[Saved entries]
**********
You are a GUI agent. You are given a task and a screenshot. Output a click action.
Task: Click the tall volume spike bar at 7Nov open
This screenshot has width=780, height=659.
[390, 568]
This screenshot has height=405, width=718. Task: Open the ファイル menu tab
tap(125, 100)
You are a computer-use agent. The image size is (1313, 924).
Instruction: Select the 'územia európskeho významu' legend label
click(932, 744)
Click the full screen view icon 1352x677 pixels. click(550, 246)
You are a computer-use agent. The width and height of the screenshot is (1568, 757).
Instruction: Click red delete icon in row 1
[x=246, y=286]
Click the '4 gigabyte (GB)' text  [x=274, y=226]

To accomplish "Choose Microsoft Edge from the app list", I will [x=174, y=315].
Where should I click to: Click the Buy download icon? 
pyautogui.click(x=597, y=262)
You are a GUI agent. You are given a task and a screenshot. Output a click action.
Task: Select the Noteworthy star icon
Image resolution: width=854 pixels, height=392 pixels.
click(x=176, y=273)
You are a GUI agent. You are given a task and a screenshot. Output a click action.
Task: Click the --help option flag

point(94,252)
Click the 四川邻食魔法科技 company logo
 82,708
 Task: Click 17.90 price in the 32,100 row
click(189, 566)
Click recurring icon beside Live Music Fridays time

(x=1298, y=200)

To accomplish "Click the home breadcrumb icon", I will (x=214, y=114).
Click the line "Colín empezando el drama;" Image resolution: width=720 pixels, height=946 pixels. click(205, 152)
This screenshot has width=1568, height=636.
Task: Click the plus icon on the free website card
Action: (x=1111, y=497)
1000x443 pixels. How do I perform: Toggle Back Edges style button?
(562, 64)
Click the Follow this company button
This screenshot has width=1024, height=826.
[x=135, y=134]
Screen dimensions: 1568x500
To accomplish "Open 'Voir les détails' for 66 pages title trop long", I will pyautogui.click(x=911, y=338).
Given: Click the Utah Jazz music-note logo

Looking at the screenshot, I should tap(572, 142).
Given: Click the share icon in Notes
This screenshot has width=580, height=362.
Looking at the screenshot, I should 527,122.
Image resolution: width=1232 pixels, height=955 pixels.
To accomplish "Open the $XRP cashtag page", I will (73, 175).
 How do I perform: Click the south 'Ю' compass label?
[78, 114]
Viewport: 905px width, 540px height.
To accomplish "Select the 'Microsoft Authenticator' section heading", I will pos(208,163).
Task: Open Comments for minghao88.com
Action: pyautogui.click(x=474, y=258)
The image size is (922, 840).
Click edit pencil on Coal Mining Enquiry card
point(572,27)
**********
The answer should consist of the lines from the first line of the entries through the line with "Task: Select the Noteworthy star icon", copied exactly.

You are a GUI agent. You are given a task and a screenshot. Output a click action.
Task: Click the tall volume spike bar at 7Nov open
This screenshot has width=780, height=659.
[390, 568]
This screenshot has height=405, width=718. Task: Open the ファイル menu tab
tap(125, 100)
You are a computer-use agent. The image size is (1313, 924).
Instruction: Select the 'územia európskeho významu' legend label
click(932, 744)
Click the full screen view icon 1352x677 pixels. click(550, 246)
You are a computer-use agent. The width and height of the screenshot is (1568, 757).
Instruction: Click red delete icon in row 1
[x=246, y=286]
Click the '4 gigabyte (GB)' text  [x=274, y=226]

To accomplish "Choose Microsoft Edge from the app list", I will [x=174, y=315].
Where should I click to: Click the Buy download icon? 
pyautogui.click(x=597, y=262)
You are a GUI agent. You are given a task and a screenshot. Output a click action.
Task: Select the Noteworthy star icon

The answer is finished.